One resident said that her house was completely destroyed because her family supported Syrian government.

“They targeted our balcony because there was a picture of our President [Bashar Assad]. We had everything [under Assad rule] – safety, stability,” she told Russian military.

The UN Syria envoy Staffan de Mistura welcomed the humanitarian operation in Aleppo, and suggested leaving “the corridors, which are being established at their initiative” to UN.

“My understanding is the Russians are open for major improvements," he said. "The UN and the humanitarian partners ... have experience. That's our job. Bringing humanitarian assistance and supplies to civilians, wherever the happen to be, is exactly why the UN is there."

The Red Cross on Thursday said that these humanitarian corridors must ensure the safety of the city residents.

"What we need urgently is a humanitarian pause in all areas of Aleppo affected by the violence", Robert Mardini, ICRC's Regional Director in the Near and Middle East said. "We ask for this to be implemented on a daily basis and as soon as possible.”

German Foreign Minister Frank-Walter Steinmeier generally welcomed Russia’s humanitarian aid to Syria, saying that Moscow bears responsibility for Syrian people in the conflict.
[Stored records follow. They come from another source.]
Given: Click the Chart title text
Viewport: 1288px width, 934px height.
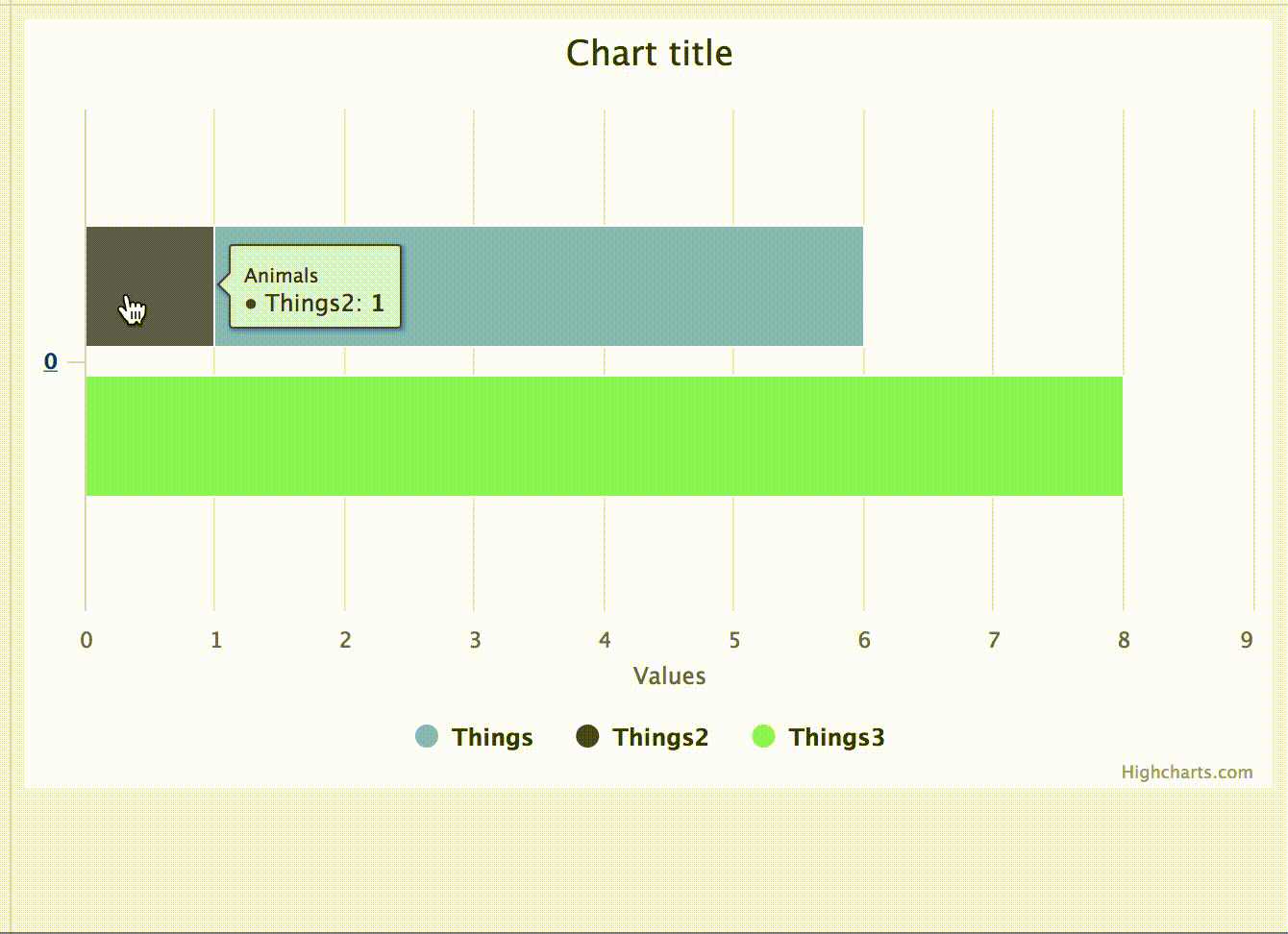Looking at the screenshot, I should click(649, 53).
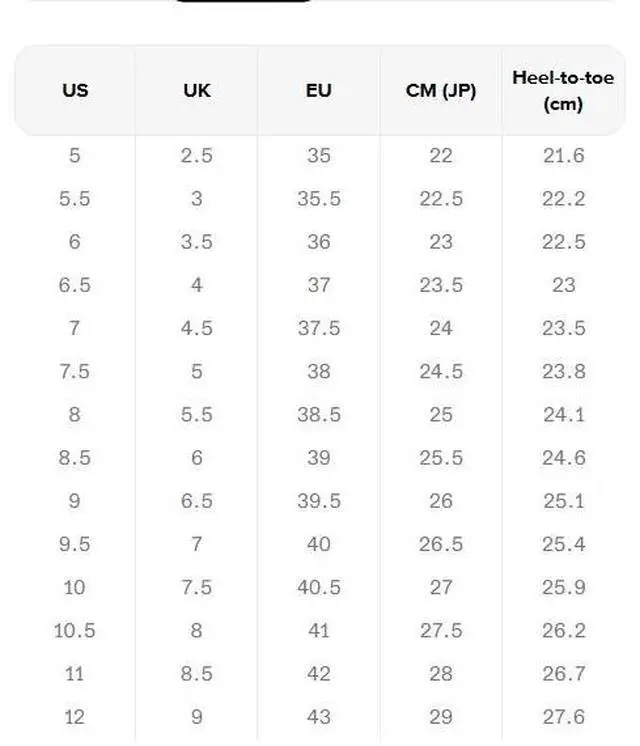Choose EU size 35.5 cell
This screenshot has height=746, width=640.
(x=319, y=199)
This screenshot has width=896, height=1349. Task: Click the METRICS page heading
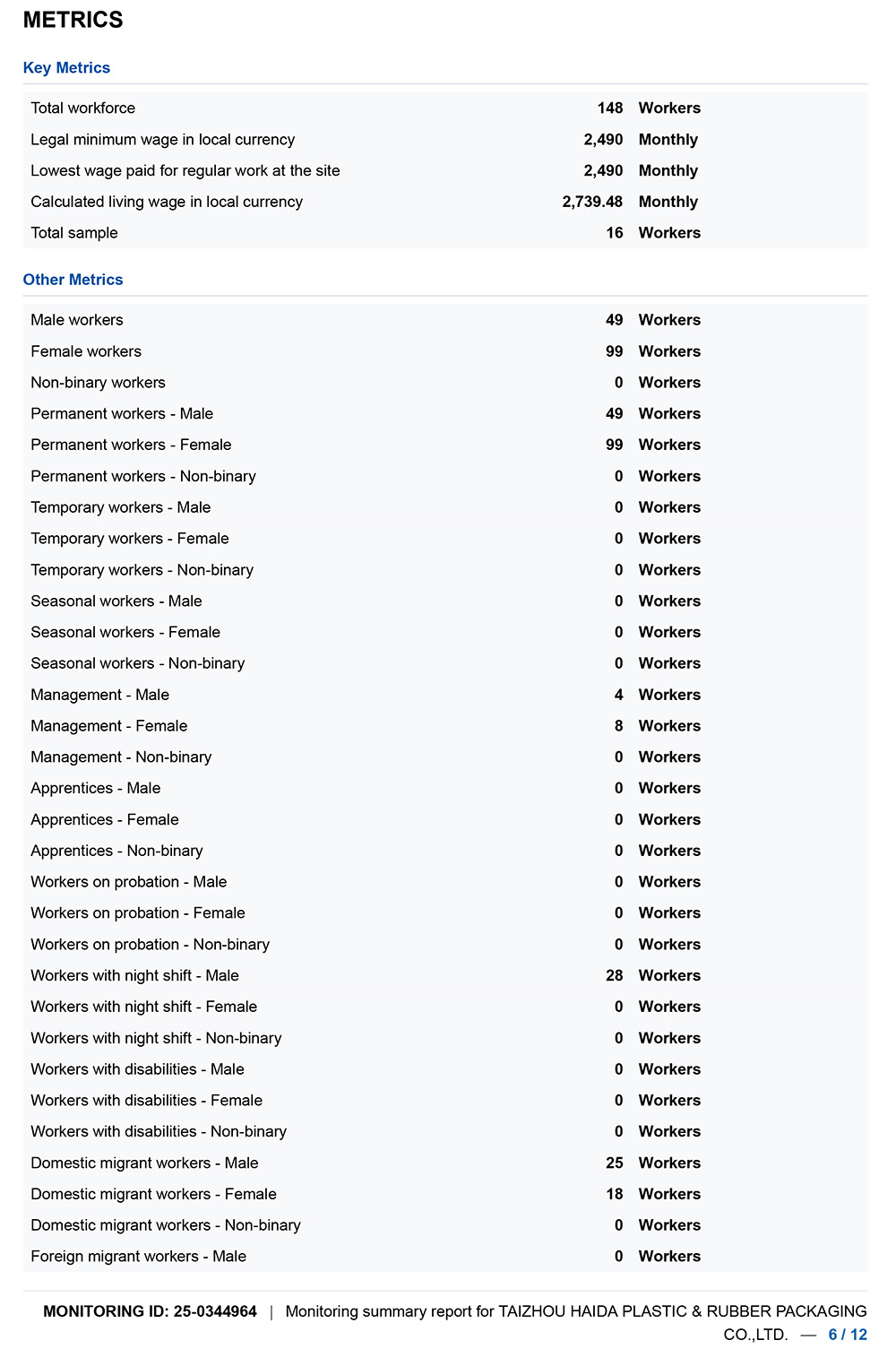point(73,20)
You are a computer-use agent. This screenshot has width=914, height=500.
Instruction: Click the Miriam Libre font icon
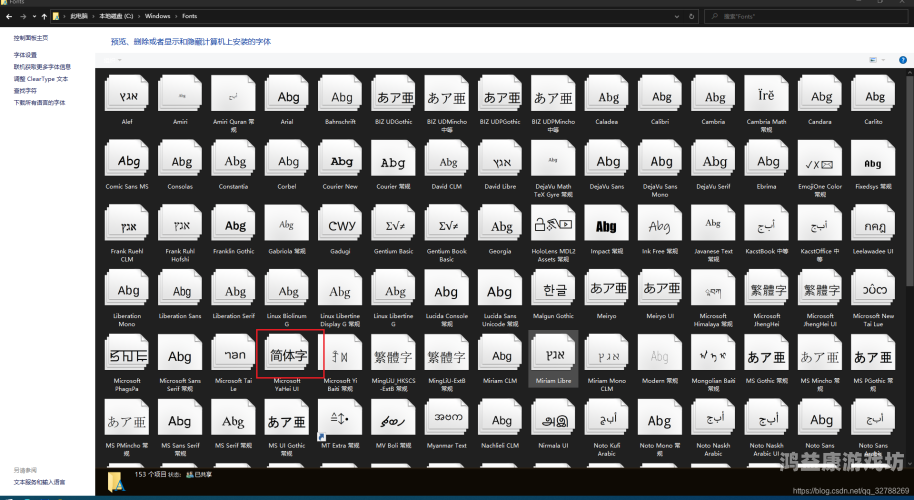[x=553, y=356]
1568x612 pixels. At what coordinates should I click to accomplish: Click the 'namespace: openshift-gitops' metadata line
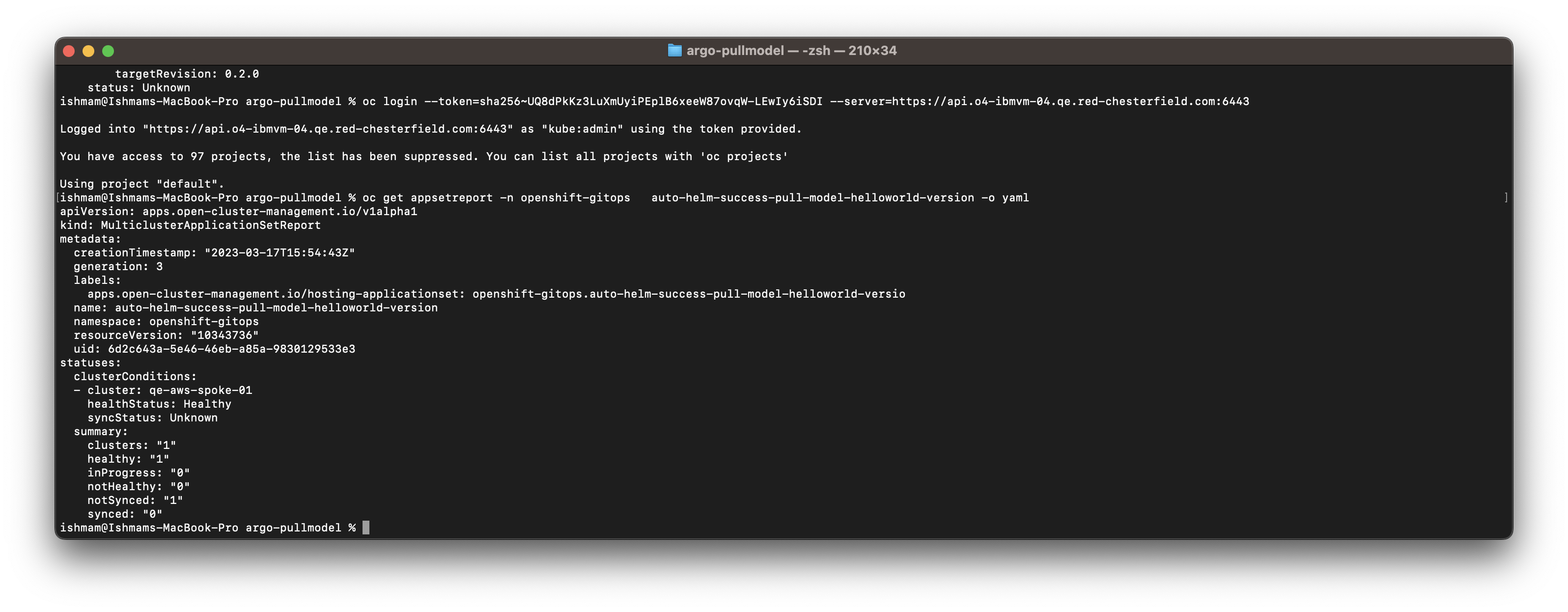[166, 322]
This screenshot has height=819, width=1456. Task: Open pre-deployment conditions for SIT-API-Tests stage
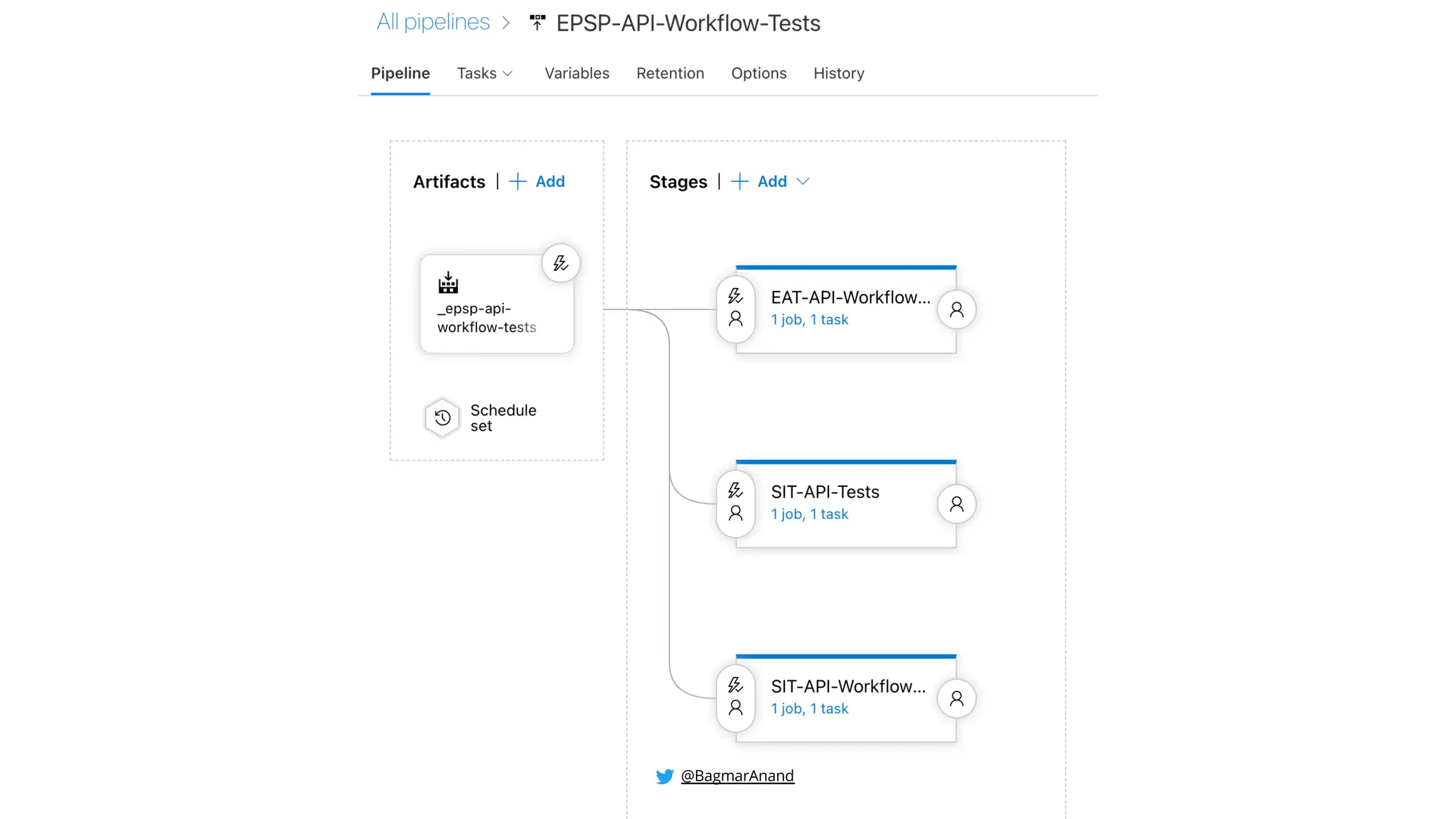point(735,502)
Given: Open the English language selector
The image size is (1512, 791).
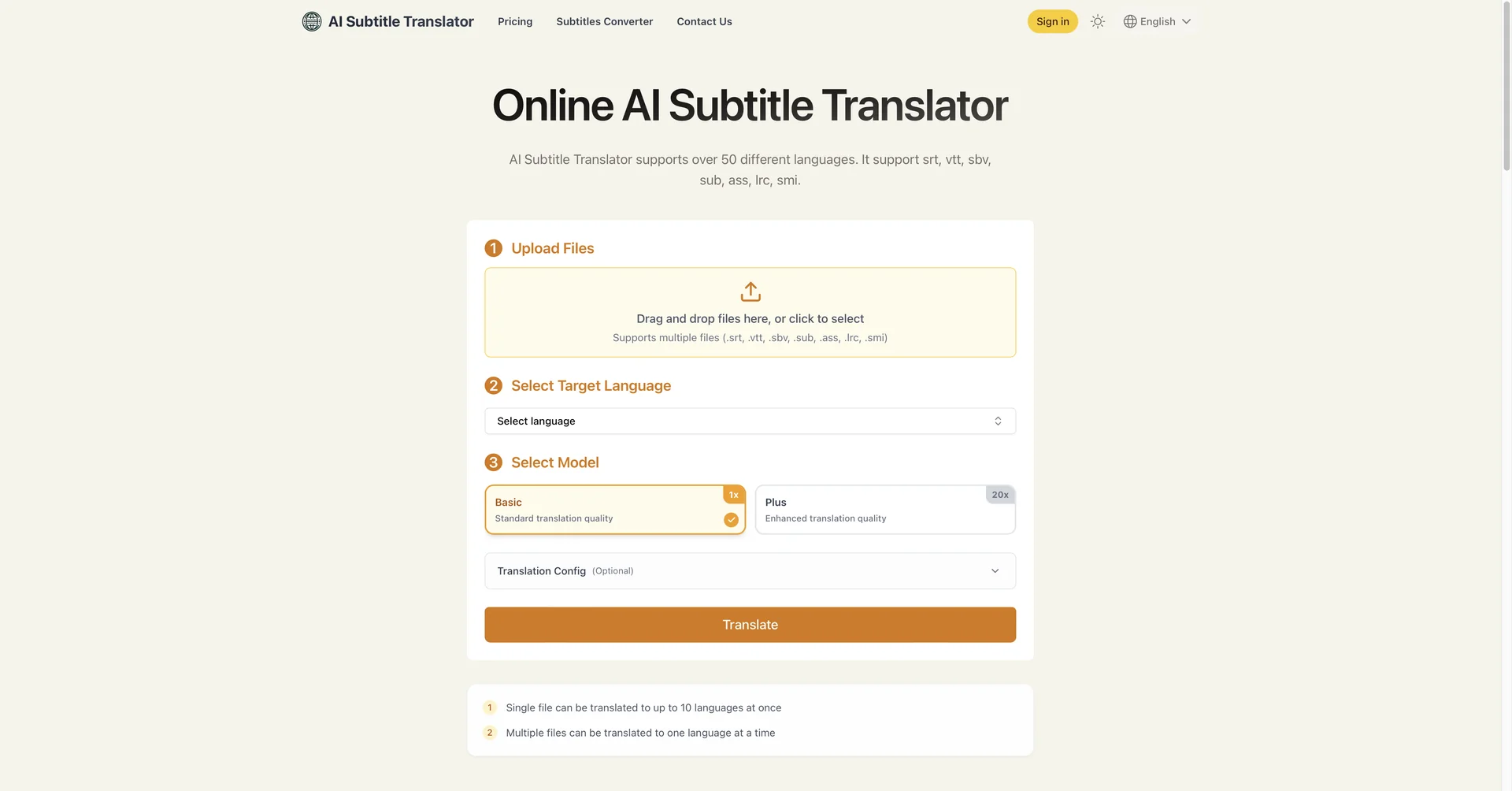Looking at the screenshot, I should (x=1158, y=21).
Berlin has called for Moscow “to cooperate with the United Nations and with the international aid groups to improve humanitarian access for people in Aleppo,” he added.

Following statements from De Mistura and the Red Cross, Russia's ambassador to the United Nations in Geneva Alexey Borodavkin said that Russia will “carefully study and take into account” suggestions made by UN Syria envoy.

“We have ….noted the proposals which the UN Syria Special Envoy stated in his briefing….His proposals will be carefully studied and taken into account,” Borodavkin said, as cited by RIA Novosti.

France, however, apparently failed to recognize the Russian humanitarian help to Aleppo. The country’s foreign ministry issued a statement, saying that the plan was not a “credible response” to Syrian crisis.

"In this context, the idea of 'humanitarian corridors' consisting of asking Aleppo's residents to leave the city does not offer a credible response to the situation," the ministry said.

Washington also expressed doubt about the sincerity of the Russia’s humanitarian operation. US Secretary of State John Kerry said on Friday that he is still unsure of Moscow’s intent and assumed that the whole operation could be a “ruse.”

“It has the risk, if it is a ruse, of completely breaking apart the level of cooperation,” he said, as quoted by Reuters.

“On the other hand, if we’re able to work it out today and have a complete understanding of what is happening and then agreement on the way forward, it could actually open up some possibilities,” Kerry added.

In the meantime, the US embassy in Syria has even suggested that Russia is using the humanitarian operation as a means to force the residents of Aleppo out of the city, thus abandoning it to government forces.

Russia said it was surprised by the reaction “of some media and politicians that saw a hidden agenda in the Russia’s actions” in Aleppo.

“The Aleppo operation is exclusively humanitarian, and we are ready to do anything possible to help peaceful civilians who are hostages of the terrorists, and even to those militants who wish to lay down arms,” the Russian Defense Ministry said in a statement on Friday.

Despite the increasing number of settlements adhering to the Russia-US brokered ceasefire, which came into force on February 27, not all the groups claiming to belong to the “moderate” opposition are observing the truce.

In June, militants from an Al-Qaeda-linked group, Jaysh Al-Islam, shelled a UN humanitarian convoy near Damascus, according to reports from the Russian Defense Ministry.